Sebagaimana fungsinya, komunikasi bertindak sebagai bentuk interaksi informasi yang mendorong terjadinya kesepaham. Tapi perubahan yang terjadi saat ini, khususnya dalam konteks kehidupan kita, termasuk diranah politik domestik, makin mengental dalam fragmentasi yang saling berkubu.
Kegagalan komunikasi paska sebuah event electoral, adalah wujud dari ketidakmampuan masing-masing pihak yang berhadapan untuk berdamai dengan realitas. Akan ada yang menjadi pihak terpilih dan memenangkan kontestasi, disisi lain aka nada pihak yang kalah dan tidak terpilih.
Hambatan komunikasi yang tidak terjalin baik tersebut, menjadikan aspek terbentuknya kesepahaman mengalami distorsi. Beberapa potensi penyebab kegagalan komunikasi tersebut, dapat diakibatkan karena:
(1) Tendensi untuk berlaku sebagai negasi dari satu konteks yang telah ada, menjadikan berkubu -terpolarisasi.
(2) Tidak mampu menempatkan orientasi aktual sesuai kenyataan, terbawa intensi secara berlebih.
(3) Kesalahan dalam melakukan penyimpulan fakta, dimulai dari penempatan premis hingga pembentukan hipotesis.
(4) Tidak akurat dalam mengumpulkan fakta, karena keterputusan informasi yang tidak utuh diterima.
Lalu bagaimana menempatkan keberhasilan komunikasi, dalam mengatasi hambatan yang mungkin dapat terjadi?.
Kemampuan berkomunikasi menempatkan dua posisi, yakni sebagai pemberi dan penerima informasi secara bersamaan. Dengan demikian, secara berimbang, skill menyimak, mendengar dan menganalisa informasi, harus setara dengan kesigapan untuk berbicara dan menyampaikan pesan.

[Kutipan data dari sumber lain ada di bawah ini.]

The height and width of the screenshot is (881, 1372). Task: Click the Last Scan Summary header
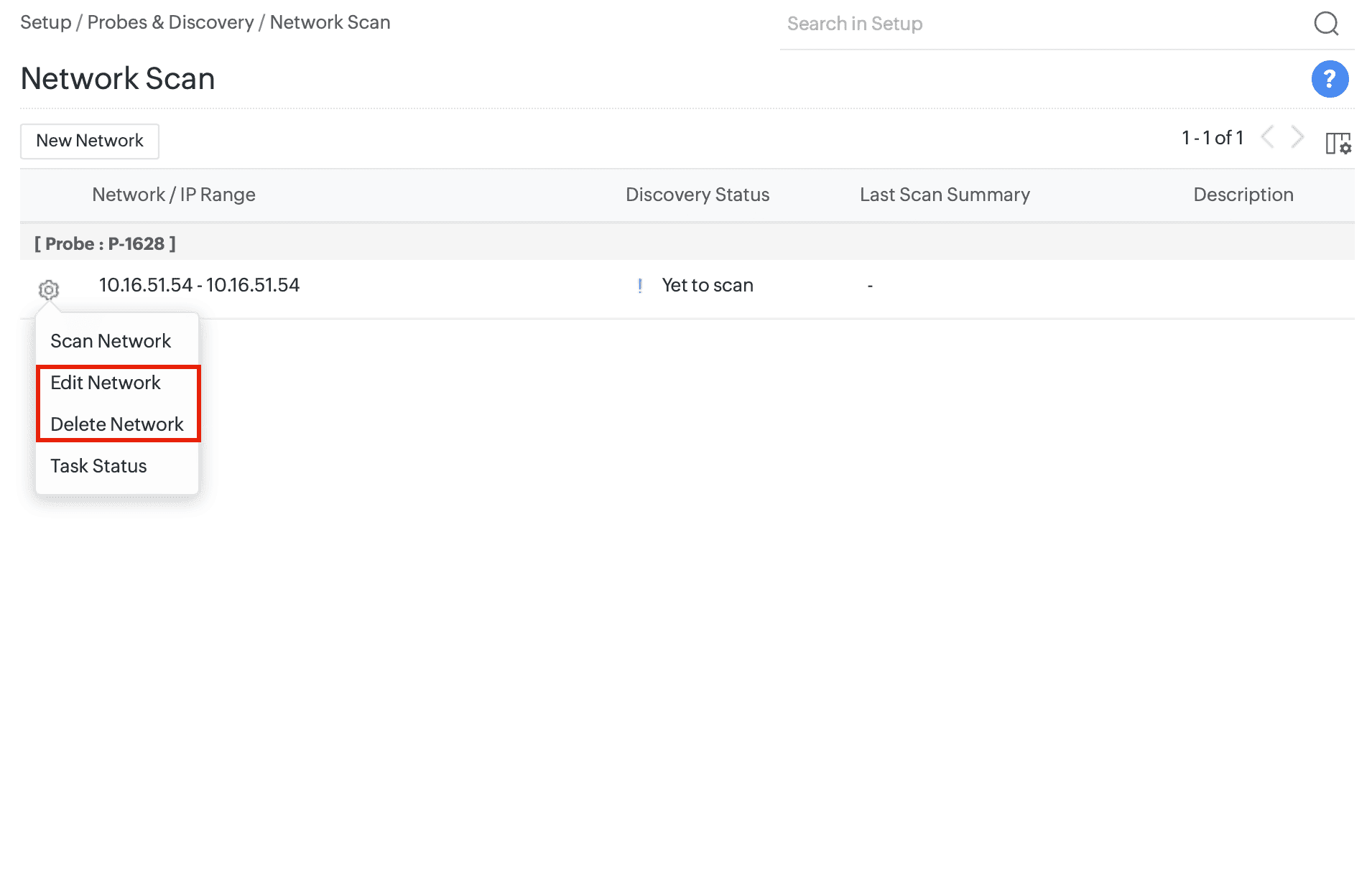[945, 195]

Dengan demikian, agar tidak terjadi bias interpretasi, sehingga terjadi mispersepsi atas suatu pesan dalam kerangka komunikasi, perlu dimiliki prinsip komunikasi yang tepat, diantaranya;
(1) Perluasan perspektif, memaknai komunikasi sebagai hasil bersama dalam kerangka besar kepentingan bersama yang jauh lebih besar.